Il apprenait ta mort Boris. Et que savait-il de ta vie et de ton savoir-vivre, et de la sienne de vie ! C'est ce qu'on se disait tantôt, le cerisier et moi, Cité Véron, à deux pas de l'Arizona, comme on parlait affectueusement de toi.
En haut, sur la terrasse, ta fille jouait avec la mienne, et Ergé et le Schmürz faisaient aussi bon manège. Il faisait beau. Pourtant la veille, le petit chat noir avait dévoré le trèfle à quatre feuilles, ainsi les supporters du bonheur ont aussi leurs petits ennuis.

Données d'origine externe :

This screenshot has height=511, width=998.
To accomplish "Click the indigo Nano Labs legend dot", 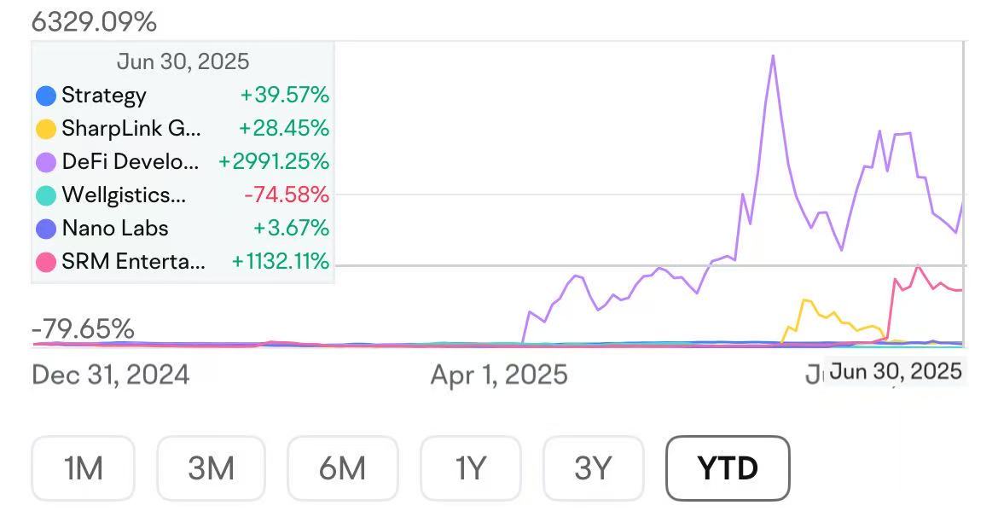I will 46,229.
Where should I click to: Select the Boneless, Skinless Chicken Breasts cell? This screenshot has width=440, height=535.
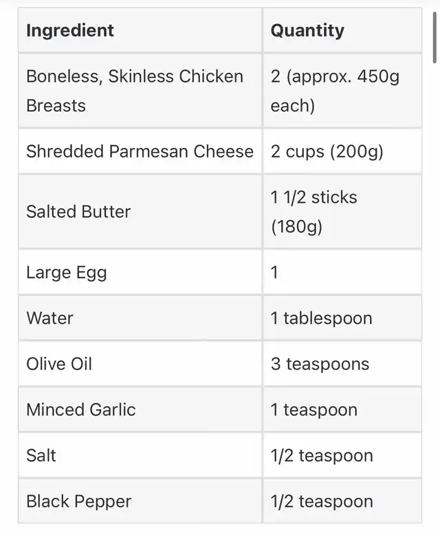(135, 91)
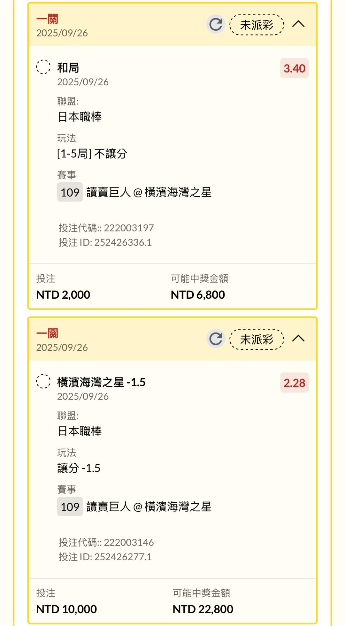Image resolution: width=345 pixels, height=626 pixels.
Task: Tap the 3.40 odds badge
Action: [x=294, y=68]
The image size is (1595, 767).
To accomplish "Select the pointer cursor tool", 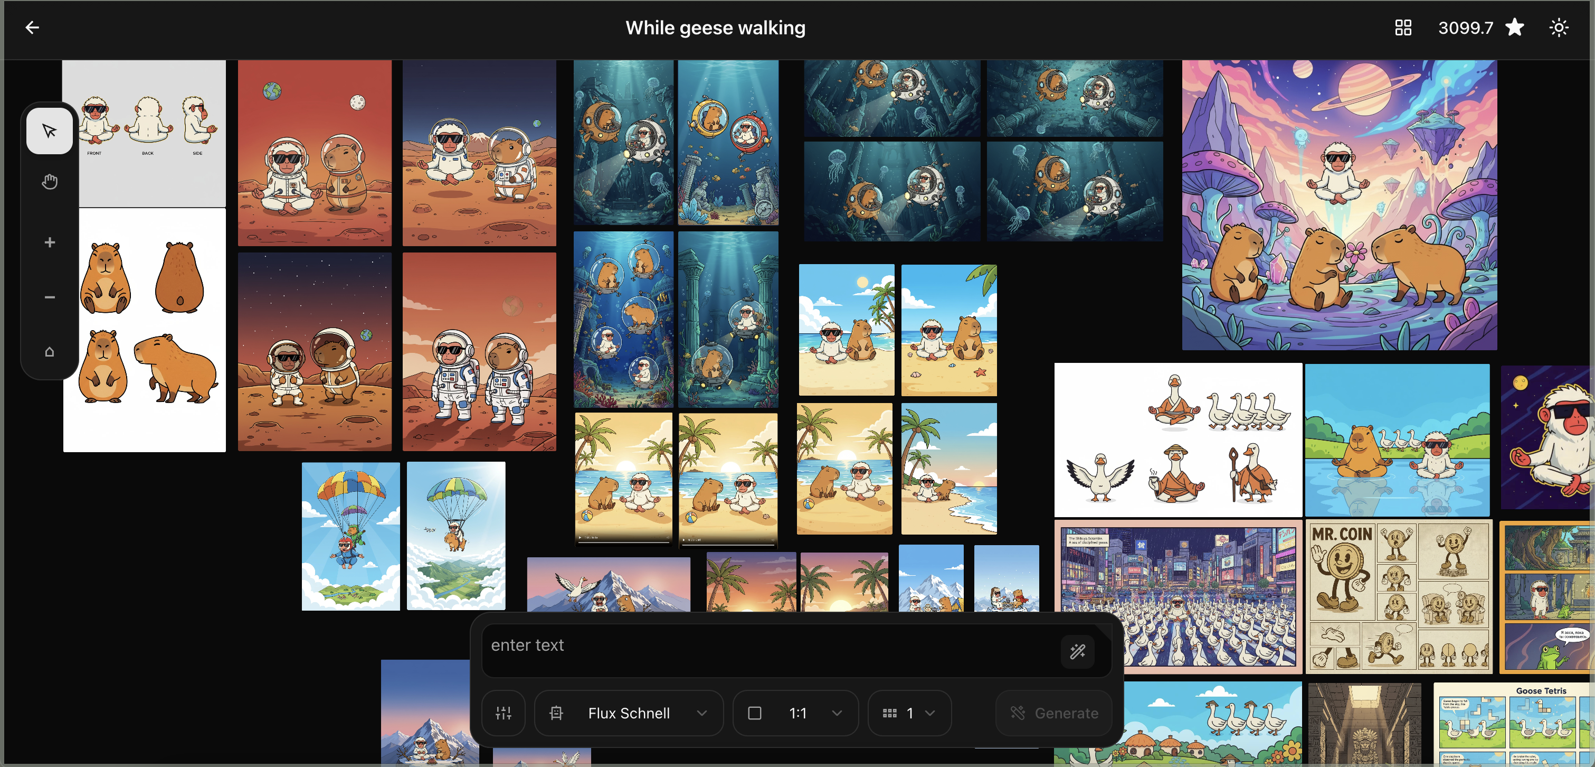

Les autres de même et l'angoisse du végétarien devant la Sainte Table n'a toujours d'égale que celle de la plante végétarienne qui crève et grève de faim devant la plante Carnivore.
Il faisait beau et nous faisions de même dans la mesure du possible.
De la cabine des projectionnistes du Moulin Rouge à images, sans coquillage à l'oreille, on entendait le bruit de la mer et en même temps le strident et réconfortant tintamarre des torpilles du grand film « Coulez le Bismarck », en attendant les édifiants échos du Dialogue des Carmélites.
Si Dieu veut bien entendu, que cet autre chef-d'œuvre passe aussi par ici.
À part cela rien de bien nouveau, sabrées, goupillonnées, enlevées, bellico, pacifico, presto, les Actualités, nocléo-tricolères et proliféro-pétrolifères suivent leur cours.
On joue toujours Hémoglobine à la Tragédie française et, mais ceci te fera plaisir, à la Foire du Trône la noce de l'Écume des Jours poursuit son voyage dans le Train-Fantôme qui a maintenant deux étages.
Je t'embrasse, mon cher Boris, et à bientôt ou tard.